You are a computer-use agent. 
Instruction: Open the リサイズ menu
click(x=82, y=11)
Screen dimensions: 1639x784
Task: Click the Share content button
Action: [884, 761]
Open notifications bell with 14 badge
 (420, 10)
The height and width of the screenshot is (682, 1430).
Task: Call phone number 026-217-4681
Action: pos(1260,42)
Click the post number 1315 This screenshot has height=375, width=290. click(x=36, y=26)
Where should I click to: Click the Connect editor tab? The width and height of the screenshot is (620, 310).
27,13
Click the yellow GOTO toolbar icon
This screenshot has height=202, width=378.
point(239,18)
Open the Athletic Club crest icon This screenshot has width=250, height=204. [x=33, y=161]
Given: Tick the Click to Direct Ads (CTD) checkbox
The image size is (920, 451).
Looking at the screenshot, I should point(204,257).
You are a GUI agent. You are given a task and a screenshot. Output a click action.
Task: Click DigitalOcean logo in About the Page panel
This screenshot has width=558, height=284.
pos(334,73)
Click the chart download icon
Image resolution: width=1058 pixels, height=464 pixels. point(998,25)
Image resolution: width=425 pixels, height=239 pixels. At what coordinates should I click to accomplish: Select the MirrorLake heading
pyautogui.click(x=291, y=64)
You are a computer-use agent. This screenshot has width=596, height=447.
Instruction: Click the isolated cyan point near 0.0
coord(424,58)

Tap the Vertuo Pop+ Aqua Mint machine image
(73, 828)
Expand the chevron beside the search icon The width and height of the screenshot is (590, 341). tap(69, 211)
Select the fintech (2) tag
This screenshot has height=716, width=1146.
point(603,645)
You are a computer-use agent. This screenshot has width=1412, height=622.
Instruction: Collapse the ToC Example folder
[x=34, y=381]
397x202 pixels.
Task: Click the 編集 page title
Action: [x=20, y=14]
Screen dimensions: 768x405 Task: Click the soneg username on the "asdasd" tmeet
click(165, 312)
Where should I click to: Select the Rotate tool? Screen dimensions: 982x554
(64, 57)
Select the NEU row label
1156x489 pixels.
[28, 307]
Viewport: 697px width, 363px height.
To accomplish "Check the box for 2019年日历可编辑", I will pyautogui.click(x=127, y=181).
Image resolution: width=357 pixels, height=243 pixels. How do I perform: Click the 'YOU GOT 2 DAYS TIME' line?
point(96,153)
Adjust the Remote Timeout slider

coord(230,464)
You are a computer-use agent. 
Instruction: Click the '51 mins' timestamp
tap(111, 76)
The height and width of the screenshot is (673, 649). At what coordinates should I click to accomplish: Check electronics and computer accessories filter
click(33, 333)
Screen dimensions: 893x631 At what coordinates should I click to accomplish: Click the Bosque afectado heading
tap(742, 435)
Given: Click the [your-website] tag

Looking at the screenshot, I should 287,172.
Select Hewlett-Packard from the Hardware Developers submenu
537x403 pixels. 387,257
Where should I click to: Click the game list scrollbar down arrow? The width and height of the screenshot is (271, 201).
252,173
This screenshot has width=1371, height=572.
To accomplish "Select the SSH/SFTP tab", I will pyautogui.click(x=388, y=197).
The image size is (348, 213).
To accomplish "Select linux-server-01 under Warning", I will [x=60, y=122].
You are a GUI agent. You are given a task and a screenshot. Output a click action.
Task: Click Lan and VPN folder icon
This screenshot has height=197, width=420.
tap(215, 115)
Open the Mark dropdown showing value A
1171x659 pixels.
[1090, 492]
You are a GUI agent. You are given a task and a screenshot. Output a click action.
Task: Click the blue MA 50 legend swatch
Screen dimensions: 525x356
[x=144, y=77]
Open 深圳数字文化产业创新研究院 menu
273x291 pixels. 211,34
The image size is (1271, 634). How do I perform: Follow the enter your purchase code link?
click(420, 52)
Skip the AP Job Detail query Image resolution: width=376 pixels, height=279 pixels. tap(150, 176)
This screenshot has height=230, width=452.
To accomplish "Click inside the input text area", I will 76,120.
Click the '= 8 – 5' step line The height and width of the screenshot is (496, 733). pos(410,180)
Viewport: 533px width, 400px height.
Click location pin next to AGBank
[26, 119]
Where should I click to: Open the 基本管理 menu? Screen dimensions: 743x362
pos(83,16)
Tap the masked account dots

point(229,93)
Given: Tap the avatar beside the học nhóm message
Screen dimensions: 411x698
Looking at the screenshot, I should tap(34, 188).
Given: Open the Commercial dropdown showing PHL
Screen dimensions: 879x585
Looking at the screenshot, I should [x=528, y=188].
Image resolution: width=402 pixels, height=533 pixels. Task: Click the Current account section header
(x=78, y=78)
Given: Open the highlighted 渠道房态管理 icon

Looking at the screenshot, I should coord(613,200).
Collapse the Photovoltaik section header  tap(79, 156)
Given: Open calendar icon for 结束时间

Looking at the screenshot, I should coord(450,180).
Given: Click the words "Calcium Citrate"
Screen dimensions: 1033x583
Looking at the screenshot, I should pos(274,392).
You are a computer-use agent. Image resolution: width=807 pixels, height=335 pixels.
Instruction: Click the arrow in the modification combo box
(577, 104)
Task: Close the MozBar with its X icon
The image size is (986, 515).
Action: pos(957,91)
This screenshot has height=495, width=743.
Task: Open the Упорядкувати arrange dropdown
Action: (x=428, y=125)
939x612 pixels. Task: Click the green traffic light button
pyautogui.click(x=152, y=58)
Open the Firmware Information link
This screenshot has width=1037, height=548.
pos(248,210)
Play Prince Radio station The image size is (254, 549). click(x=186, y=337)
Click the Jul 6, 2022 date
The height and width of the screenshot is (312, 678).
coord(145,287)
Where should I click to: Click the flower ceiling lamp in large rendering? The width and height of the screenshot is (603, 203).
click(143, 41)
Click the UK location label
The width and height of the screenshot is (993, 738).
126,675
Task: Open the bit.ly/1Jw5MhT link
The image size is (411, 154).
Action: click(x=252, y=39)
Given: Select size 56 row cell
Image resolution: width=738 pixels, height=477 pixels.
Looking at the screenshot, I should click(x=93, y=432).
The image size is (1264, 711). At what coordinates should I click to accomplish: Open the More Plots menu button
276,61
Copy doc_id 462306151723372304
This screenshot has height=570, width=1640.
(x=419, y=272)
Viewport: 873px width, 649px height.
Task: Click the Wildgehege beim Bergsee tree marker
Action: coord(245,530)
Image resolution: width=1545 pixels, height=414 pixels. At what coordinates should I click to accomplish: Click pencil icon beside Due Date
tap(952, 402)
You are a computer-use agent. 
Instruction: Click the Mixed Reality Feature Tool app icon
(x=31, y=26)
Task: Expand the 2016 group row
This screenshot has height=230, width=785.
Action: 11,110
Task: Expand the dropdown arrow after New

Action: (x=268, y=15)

--

Your instructions -
The full set of records, transcribed exactly, is the answer.

Answer area -
You are a computer-use agent. 
Instruction: Open the リサイズ menu
click(x=82, y=11)
Screen dimensions: 1639x784
Task: Click the Share content button
Action: [884, 761]
Open notifications bell with 14 badge
 (420, 10)
The height and width of the screenshot is (682, 1430).
Task: Call phone number 026-217-4681
Action: pos(1260,42)
Click the post number 1315 This screenshot has height=375, width=290. click(x=36, y=26)
Where should I click to: Click the Connect editor tab? The width and height of the screenshot is (620, 310).
27,13
Click the yellow GOTO toolbar icon
This screenshot has height=202, width=378.
point(239,18)
Open the Athletic Club crest icon This screenshot has width=250, height=204. [x=33, y=161]
Given: Tick the Click to Direct Ads (CTD) checkbox
The image size is (920, 451).
Looking at the screenshot, I should point(204,257).
You are a GUI agent. You are given a task and a screenshot. Output a click action.
Task: Click DigitalOcean logo in About the Page panel
This screenshot has width=558, height=284.
pos(334,73)
Click the chart download icon
Image resolution: width=1058 pixels, height=464 pixels. point(998,25)
Image resolution: width=425 pixels, height=239 pixels. At what coordinates should I click to accomplish: Select the MirrorLake heading
pyautogui.click(x=291, y=64)
You are a computer-use agent. This screenshot has width=596, height=447.
Instruction: Click the isolated cyan point near 0.0
coord(424,58)

Tap the Vertuo Pop+ Aqua Mint machine image
(73, 828)
Expand the chevron beside the search icon The width and height of the screenshot is (590, 341). tap(69, 211)
Select the fintech (2) tag
This screenshot has height=716, width=1146.
point(603,645)
You are a computer-use agent. This screenshot has width=1412, height=622.
Instruction: Collapse the ToC Example folder
[x=34, y=381]
397x202 pixels.
Task: Click the 編集 page title
Action: [x=20, y=14]
Screen dimensions: 768x405 Task: Click the soneg username on the "asdasd" tmeet
click(165, 312)
Where should I click to: Select the Rotate tool? Screen dimensions: 982x554
(64, 57)
Select the NEU row label
1156x489 pixels.
[28, 307]
Viewport: 697px width, 363px height.
To accomplish "Check the box for 2019年日历可编辑", I will pyautogui.click(x=127, y=181).
Image resolution: width=357 pixels, height=243 pixels. How do I perform: Click the 'YOU GOT 2 DAYS TIME' line?
point(96,153)
Adjust the Remote Timeout slider

coord(230,464)
You are a computer-use agent. 
Instruction: Click the '51 mins' timestamp
tap(111, 76)
The height and width of the screenshot is (673, 649). At what coordinates should I click to accomplish: Check electronics and computer accessories filter
click(33, 333)
Screen dimensions: 893x631 At what coordinates should I click to accomplish: Click the Bosque afectado heading
tap(742, 435)
Given: Click the [your-website] tag

Looking at the screenshot, I should 287,172.
Select Hewlett-Packard from the Hardware Developers submenu
537x403 pixels. 387,257
Where should I click to: Click the game list scrollbar down arrow? The width and height of the screenshot is (271, 201).
252,173
This screenshot has width=1371, height=572.
To accomplish "Select the SSH/SFTP tab", I will pyautogui.click(x=388, y=197).
The image size is (348, 213).
To accomplish "Select linux-server-01 under Warning", I will [x=60, y=122].
You are a GUI agent. You are given a task and a screenshot. Output a click action.
Task: Click Lan and VPN folder icon
This screenshot has height=197, width=420.
tap(215, 115)
Open the Mark dropdown showing value A
1171x659 pixels.
[1090, 492]
You are a GUI agent. You are given a task and a screenshot. Output a click action.
Task: Click the blue MA 50 legend swatch
Screen dimensions: 525x356
[x=144, y=77]
Open 深圳数字文化产业创新研究院 menu
273x291 pixels. 211,34
The image size is (1271, 634). How do I perform: Follow the enter your purchase code link?
click(420, 52)
Skip the AP Job Detail query Image resolution: width=376 pixels, height=279 pixels. tap(150, 176)
This screenshot has height=230, width=452.
To accomplish "Click inside the input text area", I will 76,120.
Click the '= 8 – 5' step line The height and width of the screenshot is (496, 733). pos(410,180)
Viewport: 533px width, 400px height.
Click location pin next to AGBank
[26, 119]
Where should I click to: Open the 基本管理 menu? Screen dimensions: 743x362
pos(83,16)
Tap the masked account dots

point(229,93)
Given: Tap the avatar beside the học nhóm message
Screen dimensions: 411x698
Looking at the screenshot, I should tap(34, 188).
Given: Open the Commercial dropdown showing PHL
Screen dimensions: 879x585
Looking at the screenshot, I should [x=528, y=188].
Image resolution: width=402 pixels, height=533 pixels. Task: Click the Current account section header
(x=78, y=78)
Given: Open the highlighted 渠道房态管理 icon

Looking at the screenshot, I should coord(613,200).
Collapse the Photovoltaik section header  tap(79, 156)
Given: Open calendar icon for 结束时间

Looking at the screenshot, I should coord(450,180).
Given: Click the words "Calcium Citrate"
Screen dimensions: 1033x583
Looking at the screenshot, I should pos(274,392).
You are a computer-use agent. Image resolution: width=807 pixels, height=335 pixels.
Instruction: Click the arrow in the modification combo box
(577, 104)
Task: Close the MozBar with its X icon
The image size is (986, 515).
Action: pos(957,91)
This screenshot has height=495, width=743.
Task: Open the Упорядкувати arrange dropdown
Action: (x=428, y=125)
939x612 pixels. Task: Click the green traffic light button
pyautogui.click(x=152, y=58)
Open the Firmware Information link
This screenshot has width=1037, height=548.
pos(248,210)
Play Prince Radio station The image size is (254, 549). click(x=186, y=337)
Click the Jul 6, 2022 date
The height and width of the screenshot is (312, 678).
coord(145,287)
Where should I click to: Click the flower ceiling lamp in large rendering? The width and height of the screenshot is (603, 203).
click(143, 41)
Click the UK location label
The width and height of the screenshot is (993, 738).
126,675
Task: Open the bit.ly/1Jw5MhT link
The image size is (411, 154).
Action: click(x=252, y=39)
Given: Select size 56 row cell
Image resolution: width=738 pixels, height=477 pixels.
Looking at the screenshot, I should click(x=93, y=432).
The image size is (1264, 711). At what coordinates should I click to accomplish: Open the More Plots menu button
276,61
Copy doc_id 462306151723372304
This screenshot has height=570, width=1640.
(x=419, y=272)
Viewport: 873px width, 649px height.
Task: Click the Wildgehege beim Bergsee tree marker
Action: coord(245,530)
Image resolution: width=1545 pixels, height=414 pixels. At what coordinates should I click to accomplish: Click pencil icon beside Due Date
tap(952, 402)
You are a computer-use agent. 
Instruction: Click the Mixed Reality Feature Tool app icon
(x=31, y=26)
Task: Expand the 2016 group row
This screenshot has height=230, width=785.
Action: 11,110
Task: Expand the dropdown arrow after New

Action: (x=268, y=15)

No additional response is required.